K-means clustering with Euclidean and Mahalanobis distance

In the previous article, I talked about how you can implement the k-means algorithm on c # with a generalized metric. In the comments, you can read the discussion of how appropriate it is to use different metrics, about the mathematical nature of the use of different metrics, and so on. I then wanted to give a beautiful example, but there was no suitable data at hand. And today I am faced with a task that illustrates well the advantages of using the Mahalanobis distance in k-means clustering. Details under the cut.

Raw data processing

')
So, I had a certain array of 12-dimensional data, it was necessary to create a model to predict the thirteenth binary field, i.e. this is a classification task. Analysis as usual begins with the fact that I drive the entire array without any preprocessing into the classifier (I use neural networks), and then I look at the result in order to estimate the scale of the disaster. Rarely it gives a good result, but it allows you to understand how bad everything is. I was not surprised that the result was not the best, and I proceed to the next step of the analysis.

Visualization

Visualization allows you to visually assess the data, for example, you can see that the data form several groups, then it is possible to perform clustering, and train the classifier for each cluster. It turns out a simple two-step hybrid model, based on the clustering result, the first classifier is built into several classes (clusters detected by the clustering algorithm), and then for each class / cluster its own classifier is used for the target field.
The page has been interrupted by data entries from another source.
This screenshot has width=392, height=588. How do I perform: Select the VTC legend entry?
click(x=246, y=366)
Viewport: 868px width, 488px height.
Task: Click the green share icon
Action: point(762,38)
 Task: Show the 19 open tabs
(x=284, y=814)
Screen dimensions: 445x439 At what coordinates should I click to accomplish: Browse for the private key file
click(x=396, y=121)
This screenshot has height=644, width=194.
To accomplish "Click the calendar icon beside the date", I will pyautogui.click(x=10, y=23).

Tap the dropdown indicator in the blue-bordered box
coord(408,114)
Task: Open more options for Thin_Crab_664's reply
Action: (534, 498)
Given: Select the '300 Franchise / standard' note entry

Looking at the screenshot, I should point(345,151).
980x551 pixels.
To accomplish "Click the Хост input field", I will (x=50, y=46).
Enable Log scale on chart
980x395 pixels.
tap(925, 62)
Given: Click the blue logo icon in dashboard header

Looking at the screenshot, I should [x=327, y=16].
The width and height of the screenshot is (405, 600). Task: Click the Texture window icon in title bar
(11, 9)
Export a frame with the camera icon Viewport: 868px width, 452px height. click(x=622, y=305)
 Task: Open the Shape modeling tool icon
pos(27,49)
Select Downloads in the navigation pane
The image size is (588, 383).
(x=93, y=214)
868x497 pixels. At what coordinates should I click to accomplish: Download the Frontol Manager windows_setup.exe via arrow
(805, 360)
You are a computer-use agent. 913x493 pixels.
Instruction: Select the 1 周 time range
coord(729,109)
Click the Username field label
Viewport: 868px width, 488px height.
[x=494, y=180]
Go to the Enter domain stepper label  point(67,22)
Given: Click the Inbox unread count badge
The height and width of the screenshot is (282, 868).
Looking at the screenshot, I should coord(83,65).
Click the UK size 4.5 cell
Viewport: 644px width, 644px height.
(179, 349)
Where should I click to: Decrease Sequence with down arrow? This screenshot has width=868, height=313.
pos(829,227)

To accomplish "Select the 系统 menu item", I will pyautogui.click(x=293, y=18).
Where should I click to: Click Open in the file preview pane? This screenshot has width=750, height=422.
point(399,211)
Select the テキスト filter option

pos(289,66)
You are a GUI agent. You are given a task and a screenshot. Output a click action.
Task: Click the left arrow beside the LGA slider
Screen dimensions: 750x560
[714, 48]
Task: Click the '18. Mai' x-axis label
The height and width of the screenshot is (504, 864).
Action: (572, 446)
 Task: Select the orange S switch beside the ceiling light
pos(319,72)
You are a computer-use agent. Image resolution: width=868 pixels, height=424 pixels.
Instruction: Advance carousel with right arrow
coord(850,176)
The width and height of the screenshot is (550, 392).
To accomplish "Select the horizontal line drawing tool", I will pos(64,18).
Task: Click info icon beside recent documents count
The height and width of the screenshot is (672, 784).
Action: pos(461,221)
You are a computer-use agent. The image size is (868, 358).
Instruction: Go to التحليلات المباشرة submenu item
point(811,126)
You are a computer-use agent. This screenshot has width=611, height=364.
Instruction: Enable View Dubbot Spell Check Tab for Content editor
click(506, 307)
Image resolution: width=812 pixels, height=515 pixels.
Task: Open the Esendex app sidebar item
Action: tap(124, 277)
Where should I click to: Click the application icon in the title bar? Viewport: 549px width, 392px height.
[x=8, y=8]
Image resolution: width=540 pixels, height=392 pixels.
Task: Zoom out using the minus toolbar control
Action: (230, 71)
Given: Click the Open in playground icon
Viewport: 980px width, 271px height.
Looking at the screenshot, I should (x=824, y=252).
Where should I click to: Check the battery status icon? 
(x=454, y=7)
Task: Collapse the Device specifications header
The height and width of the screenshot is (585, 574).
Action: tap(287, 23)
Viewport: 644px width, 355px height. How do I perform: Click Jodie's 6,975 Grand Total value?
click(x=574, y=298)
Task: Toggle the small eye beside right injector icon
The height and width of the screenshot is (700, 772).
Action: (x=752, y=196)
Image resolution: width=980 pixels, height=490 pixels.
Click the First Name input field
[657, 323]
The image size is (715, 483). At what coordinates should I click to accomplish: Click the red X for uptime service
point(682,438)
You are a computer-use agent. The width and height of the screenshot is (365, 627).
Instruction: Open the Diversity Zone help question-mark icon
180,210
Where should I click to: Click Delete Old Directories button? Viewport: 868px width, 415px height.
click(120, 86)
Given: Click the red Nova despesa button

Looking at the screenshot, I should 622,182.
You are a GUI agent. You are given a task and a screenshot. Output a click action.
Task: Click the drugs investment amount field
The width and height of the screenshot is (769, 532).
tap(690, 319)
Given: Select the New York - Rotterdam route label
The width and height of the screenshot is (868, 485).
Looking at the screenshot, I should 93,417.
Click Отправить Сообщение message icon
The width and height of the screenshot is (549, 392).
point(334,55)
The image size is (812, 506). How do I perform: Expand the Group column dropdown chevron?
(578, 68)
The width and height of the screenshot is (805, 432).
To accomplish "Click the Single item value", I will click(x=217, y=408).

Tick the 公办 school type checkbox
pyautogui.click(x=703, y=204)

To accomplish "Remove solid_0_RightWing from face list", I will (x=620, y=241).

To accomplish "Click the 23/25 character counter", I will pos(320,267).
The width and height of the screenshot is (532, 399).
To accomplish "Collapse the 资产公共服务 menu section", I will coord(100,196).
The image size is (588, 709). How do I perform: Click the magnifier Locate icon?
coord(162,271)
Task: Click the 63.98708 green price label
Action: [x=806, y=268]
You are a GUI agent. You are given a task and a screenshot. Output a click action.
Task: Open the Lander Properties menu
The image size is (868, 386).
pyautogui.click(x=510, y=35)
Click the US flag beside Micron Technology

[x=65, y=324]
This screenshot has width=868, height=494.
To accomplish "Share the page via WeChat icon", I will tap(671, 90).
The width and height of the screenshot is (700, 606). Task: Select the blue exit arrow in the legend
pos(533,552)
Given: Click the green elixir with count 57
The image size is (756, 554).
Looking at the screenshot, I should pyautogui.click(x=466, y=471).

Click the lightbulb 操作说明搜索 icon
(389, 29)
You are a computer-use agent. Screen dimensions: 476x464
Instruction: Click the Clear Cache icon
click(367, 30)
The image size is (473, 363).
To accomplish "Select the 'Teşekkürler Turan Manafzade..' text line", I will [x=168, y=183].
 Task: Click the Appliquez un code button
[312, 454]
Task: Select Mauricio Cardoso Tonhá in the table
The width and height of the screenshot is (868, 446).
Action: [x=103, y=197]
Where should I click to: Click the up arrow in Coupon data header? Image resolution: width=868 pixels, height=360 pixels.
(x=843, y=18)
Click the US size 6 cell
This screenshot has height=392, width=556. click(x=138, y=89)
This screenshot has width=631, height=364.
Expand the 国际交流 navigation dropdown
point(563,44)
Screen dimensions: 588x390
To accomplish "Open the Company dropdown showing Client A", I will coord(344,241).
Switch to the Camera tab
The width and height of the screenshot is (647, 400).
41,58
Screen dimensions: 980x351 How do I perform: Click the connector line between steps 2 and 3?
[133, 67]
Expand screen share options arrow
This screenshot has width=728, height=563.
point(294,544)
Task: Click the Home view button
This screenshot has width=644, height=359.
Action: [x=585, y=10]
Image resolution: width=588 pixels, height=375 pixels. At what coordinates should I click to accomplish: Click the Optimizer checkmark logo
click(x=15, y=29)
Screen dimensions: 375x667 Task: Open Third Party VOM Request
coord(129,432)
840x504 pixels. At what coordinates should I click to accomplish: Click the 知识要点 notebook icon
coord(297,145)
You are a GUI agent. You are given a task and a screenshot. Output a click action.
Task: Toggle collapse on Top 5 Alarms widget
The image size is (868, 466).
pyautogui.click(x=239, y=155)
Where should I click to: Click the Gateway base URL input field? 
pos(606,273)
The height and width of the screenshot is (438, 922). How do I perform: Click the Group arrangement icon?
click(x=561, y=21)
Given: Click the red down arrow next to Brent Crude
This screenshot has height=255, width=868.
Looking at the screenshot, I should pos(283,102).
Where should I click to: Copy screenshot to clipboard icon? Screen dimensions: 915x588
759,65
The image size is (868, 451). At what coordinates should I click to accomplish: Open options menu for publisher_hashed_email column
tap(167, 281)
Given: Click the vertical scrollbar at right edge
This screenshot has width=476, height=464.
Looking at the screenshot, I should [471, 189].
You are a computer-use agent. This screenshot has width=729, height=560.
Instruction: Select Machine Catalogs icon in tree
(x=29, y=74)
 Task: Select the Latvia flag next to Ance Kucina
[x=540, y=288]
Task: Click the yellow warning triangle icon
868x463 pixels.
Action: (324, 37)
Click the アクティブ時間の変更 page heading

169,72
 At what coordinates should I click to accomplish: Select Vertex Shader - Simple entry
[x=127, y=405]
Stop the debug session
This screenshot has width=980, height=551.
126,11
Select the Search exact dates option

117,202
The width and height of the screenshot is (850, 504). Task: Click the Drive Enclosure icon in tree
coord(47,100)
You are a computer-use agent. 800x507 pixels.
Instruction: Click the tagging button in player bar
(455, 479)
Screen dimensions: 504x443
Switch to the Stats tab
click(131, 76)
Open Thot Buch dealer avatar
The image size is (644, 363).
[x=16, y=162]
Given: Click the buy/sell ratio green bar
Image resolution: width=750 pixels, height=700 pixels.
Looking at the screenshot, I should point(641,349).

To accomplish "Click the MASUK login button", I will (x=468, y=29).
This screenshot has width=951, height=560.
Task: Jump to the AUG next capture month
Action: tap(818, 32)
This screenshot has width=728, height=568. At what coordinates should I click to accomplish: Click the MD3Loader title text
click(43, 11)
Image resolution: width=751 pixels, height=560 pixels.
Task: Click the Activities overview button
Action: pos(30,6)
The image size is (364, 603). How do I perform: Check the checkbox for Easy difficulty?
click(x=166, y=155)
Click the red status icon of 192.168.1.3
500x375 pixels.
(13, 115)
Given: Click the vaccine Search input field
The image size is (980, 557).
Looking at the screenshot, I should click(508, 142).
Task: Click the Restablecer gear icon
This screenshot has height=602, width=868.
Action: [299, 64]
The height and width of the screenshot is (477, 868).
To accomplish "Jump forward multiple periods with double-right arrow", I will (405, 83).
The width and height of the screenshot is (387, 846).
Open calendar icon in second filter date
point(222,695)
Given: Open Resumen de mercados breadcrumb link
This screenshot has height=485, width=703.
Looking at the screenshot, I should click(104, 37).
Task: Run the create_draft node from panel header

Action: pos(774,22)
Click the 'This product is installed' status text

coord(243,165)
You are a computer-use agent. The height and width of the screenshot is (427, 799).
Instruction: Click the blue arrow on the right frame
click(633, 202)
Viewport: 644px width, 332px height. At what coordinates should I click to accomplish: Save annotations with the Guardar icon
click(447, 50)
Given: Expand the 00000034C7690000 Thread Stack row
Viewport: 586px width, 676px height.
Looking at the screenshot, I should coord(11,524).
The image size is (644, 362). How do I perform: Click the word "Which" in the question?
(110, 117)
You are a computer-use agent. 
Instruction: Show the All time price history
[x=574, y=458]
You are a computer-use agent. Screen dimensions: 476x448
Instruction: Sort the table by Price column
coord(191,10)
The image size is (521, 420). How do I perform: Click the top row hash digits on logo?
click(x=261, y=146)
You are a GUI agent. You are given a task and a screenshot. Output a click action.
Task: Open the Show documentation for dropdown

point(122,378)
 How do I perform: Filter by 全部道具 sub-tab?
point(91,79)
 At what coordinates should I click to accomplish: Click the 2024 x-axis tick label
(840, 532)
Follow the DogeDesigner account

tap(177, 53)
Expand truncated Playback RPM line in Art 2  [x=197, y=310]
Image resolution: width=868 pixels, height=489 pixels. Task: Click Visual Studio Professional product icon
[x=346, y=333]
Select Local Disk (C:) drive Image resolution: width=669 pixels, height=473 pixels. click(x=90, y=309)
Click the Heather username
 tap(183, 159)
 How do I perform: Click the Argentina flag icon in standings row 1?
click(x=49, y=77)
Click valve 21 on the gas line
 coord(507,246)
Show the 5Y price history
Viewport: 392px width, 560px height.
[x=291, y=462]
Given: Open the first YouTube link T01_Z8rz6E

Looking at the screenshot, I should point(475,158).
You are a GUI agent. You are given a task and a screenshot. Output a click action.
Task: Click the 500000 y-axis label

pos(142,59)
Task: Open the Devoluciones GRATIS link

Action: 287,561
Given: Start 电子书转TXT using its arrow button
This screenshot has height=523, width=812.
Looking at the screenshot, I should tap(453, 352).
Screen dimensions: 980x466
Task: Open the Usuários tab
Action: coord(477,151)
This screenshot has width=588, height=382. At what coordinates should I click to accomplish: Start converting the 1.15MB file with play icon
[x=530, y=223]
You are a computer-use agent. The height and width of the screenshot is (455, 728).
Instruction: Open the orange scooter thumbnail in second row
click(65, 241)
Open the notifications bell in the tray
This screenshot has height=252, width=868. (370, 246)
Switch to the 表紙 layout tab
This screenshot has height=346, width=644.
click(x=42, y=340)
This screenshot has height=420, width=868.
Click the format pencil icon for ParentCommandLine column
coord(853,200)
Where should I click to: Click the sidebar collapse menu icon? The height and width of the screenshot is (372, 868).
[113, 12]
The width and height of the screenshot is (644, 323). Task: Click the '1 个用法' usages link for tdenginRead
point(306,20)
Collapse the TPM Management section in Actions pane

As we know, the input k-means algorithm takes the number of clusters and splits the data into the specified number of groups. Instead of going through the number of clusters and looking for the lowest-cost partition, you can visualize the data and see these groups. But there is another problem, for example, by breaking the Euclidean distance data, we can get very implicit cluster boundaries, they will be very close to each other, and thus the accuracy of the system as a whole decreases.

So, I'm starting to visualize, but, really, visualizing 12-dimensional space is not very easy, so I need to reduce the dimension to 3 or 2. I first choose two, because it is easier. To reduce the dimension, I use the principal component method , by the way, the very implementation described in the previous article .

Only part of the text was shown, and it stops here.